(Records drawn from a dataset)

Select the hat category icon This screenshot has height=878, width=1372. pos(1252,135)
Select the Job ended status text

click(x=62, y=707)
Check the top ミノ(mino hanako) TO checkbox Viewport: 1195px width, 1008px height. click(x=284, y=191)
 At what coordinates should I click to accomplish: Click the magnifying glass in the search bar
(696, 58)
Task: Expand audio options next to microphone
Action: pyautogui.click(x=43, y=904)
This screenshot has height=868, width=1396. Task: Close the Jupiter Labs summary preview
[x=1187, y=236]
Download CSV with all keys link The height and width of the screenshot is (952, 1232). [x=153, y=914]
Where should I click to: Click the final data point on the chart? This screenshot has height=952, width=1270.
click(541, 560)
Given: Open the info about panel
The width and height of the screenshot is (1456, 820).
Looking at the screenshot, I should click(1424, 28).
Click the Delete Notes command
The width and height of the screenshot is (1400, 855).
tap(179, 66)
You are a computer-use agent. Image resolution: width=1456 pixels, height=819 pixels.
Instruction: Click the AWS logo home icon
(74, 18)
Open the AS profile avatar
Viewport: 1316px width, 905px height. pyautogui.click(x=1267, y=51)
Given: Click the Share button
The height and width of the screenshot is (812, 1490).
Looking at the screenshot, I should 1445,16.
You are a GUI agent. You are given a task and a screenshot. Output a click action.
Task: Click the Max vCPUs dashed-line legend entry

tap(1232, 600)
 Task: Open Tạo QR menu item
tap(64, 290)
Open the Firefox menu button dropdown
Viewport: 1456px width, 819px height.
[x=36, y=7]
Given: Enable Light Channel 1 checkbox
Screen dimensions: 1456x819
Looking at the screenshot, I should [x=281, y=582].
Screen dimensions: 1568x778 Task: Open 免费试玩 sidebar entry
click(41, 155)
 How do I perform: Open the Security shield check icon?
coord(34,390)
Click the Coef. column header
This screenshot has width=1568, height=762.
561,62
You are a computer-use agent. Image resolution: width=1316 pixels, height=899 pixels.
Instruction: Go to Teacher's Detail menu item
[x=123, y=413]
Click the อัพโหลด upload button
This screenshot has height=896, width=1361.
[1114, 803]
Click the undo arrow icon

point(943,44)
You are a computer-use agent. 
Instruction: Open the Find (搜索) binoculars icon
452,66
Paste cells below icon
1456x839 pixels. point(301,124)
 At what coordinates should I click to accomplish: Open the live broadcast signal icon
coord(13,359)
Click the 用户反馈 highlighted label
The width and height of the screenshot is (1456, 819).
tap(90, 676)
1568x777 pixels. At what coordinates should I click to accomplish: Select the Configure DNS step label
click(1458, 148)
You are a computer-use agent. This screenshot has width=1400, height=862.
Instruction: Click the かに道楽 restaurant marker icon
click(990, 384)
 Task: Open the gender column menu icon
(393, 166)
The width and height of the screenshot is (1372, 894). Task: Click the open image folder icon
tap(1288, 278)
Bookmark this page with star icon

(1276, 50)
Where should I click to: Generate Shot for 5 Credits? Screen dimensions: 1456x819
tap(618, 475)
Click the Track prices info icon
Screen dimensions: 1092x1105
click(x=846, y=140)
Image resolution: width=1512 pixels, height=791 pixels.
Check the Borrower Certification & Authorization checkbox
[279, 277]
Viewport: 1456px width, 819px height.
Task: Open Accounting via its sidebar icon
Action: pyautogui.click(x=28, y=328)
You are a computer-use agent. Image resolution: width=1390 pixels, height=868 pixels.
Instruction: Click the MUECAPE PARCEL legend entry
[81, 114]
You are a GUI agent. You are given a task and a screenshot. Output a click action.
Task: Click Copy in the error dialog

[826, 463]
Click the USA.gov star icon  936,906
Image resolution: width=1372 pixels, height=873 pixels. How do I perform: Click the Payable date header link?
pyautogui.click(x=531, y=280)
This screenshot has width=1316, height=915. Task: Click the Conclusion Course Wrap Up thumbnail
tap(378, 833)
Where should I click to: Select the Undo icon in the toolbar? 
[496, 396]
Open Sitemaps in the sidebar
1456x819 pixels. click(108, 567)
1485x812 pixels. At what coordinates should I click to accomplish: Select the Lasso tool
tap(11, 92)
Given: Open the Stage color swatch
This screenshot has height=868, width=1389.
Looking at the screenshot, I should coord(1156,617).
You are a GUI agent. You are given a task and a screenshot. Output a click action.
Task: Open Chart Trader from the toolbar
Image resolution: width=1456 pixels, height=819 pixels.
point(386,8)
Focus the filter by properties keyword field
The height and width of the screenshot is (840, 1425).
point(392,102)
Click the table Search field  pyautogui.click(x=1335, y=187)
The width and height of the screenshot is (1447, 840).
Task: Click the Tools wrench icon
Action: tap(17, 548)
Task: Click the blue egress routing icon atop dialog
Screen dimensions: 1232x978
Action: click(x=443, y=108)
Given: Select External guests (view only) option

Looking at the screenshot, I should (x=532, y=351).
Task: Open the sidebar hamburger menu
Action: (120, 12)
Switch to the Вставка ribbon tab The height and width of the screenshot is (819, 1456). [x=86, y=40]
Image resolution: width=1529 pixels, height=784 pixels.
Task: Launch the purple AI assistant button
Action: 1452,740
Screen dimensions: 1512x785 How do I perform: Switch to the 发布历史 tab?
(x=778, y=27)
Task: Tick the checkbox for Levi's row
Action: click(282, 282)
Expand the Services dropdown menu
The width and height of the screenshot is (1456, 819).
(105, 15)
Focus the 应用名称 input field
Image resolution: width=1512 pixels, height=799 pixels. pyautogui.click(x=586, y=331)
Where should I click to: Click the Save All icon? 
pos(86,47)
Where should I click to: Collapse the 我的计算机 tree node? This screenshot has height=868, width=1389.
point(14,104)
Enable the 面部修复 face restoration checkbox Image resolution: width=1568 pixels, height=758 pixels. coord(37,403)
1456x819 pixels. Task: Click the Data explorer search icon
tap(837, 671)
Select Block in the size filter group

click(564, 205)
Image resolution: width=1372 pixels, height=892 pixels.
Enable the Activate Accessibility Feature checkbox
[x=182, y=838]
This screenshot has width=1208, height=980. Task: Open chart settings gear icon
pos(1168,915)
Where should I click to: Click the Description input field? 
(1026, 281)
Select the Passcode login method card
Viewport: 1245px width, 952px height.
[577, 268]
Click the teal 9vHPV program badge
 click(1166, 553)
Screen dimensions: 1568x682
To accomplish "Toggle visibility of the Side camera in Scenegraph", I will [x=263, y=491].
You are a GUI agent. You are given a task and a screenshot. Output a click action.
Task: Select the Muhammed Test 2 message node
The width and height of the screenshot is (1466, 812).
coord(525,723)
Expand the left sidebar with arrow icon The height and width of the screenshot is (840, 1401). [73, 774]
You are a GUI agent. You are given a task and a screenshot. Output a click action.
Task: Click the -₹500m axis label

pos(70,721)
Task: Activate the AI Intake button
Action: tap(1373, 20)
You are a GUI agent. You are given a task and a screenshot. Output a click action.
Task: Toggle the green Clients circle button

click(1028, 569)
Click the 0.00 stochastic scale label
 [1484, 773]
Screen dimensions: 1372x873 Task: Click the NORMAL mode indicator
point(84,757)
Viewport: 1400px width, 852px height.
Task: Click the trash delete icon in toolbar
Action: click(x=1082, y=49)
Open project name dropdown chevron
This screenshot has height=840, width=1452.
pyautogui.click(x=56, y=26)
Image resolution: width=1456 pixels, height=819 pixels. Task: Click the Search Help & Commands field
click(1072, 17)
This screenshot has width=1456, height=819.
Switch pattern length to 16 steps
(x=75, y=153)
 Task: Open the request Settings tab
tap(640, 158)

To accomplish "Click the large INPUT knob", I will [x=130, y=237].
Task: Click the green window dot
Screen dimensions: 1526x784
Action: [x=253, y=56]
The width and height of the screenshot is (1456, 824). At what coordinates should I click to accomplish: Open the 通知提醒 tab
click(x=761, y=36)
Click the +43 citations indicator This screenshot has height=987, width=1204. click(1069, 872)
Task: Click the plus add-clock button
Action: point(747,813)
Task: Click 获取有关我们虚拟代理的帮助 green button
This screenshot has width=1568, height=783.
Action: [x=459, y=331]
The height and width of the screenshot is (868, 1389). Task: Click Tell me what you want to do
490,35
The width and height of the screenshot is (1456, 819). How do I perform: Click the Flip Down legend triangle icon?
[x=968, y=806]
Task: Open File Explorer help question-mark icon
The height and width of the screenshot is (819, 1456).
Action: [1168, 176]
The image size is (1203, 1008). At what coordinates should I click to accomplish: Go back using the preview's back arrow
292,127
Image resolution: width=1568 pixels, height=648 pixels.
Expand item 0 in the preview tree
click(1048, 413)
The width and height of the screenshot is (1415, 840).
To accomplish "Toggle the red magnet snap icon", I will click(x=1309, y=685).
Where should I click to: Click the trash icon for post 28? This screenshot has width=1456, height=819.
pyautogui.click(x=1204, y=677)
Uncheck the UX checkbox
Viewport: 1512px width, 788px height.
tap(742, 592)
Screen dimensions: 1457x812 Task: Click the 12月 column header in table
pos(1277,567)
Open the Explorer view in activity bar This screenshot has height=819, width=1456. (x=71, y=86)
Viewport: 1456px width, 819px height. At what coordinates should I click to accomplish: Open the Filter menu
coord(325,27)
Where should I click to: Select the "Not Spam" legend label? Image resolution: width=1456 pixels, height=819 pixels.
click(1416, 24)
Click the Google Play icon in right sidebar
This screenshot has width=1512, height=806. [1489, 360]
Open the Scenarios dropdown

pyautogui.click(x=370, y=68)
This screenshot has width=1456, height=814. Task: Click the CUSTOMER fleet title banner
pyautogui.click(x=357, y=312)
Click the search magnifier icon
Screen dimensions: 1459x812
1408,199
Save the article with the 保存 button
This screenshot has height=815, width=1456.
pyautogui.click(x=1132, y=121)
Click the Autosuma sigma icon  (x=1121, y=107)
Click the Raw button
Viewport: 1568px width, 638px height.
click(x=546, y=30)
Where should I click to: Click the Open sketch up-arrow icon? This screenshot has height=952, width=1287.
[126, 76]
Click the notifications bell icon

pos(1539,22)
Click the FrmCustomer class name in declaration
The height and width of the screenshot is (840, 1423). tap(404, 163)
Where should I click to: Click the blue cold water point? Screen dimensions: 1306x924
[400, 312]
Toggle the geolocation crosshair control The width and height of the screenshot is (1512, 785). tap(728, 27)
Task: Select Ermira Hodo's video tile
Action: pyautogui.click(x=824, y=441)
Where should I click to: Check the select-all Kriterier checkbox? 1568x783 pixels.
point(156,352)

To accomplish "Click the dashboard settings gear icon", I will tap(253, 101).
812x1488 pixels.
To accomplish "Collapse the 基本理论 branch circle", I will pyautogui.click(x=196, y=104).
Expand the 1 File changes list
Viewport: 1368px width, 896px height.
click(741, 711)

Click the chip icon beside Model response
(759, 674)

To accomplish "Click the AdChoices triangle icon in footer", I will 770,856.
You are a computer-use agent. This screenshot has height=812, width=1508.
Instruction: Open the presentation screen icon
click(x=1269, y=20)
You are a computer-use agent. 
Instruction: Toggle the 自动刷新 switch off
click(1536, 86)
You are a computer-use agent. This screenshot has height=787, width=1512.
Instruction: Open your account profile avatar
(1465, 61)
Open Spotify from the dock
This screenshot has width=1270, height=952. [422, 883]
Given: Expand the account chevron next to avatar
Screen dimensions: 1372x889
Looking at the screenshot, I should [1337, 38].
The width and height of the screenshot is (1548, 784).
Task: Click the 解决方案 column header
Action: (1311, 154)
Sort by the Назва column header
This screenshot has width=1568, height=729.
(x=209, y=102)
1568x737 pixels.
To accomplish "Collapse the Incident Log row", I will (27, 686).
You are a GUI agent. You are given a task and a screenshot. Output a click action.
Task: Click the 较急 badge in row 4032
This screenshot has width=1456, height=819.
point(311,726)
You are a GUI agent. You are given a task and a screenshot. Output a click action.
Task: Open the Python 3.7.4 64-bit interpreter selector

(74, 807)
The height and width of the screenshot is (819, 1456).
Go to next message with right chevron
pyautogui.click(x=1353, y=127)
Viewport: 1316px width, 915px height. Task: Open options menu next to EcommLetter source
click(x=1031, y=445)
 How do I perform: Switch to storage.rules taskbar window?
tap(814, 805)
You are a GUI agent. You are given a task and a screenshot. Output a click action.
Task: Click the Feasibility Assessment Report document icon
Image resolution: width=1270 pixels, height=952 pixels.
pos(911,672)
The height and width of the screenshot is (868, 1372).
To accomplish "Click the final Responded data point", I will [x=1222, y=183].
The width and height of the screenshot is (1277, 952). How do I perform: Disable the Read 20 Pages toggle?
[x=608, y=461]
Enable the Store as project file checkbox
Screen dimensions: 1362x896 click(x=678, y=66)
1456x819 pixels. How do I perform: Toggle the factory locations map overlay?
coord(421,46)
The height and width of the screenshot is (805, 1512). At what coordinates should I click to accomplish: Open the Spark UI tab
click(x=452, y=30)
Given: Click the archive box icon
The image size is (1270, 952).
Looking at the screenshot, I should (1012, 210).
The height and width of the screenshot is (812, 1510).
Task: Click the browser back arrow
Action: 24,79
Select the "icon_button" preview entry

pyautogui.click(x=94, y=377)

Work order: Exact retyping is required: the line with "Enable the Store as project file checkbox" through the end of the data, both ends included, and no other line.

Response to the exercise:
Enable the Store as project file checkbox
Screen dimensions: 1362x896 click(x=678, y=66)
1456x819 pixels. How do I perform: Toggle the factory locations map overlay?
coord(421,46)
The height and width of the screenshot is (805, 1512). At what coordinates should I click to accomplish: Open the Spark UI tab
click(x=452, y=30)
Given: Click the archive box icon
The image size is (1270, 952).
Looking at the screenshot, I should (1012, 210).
The height and width of the screenshot is (812, 1510).
Task: Click the browser back arrow
Action: 24,79
Select the "icon_button" preview entry

pyautogui.click(x=94, y=377)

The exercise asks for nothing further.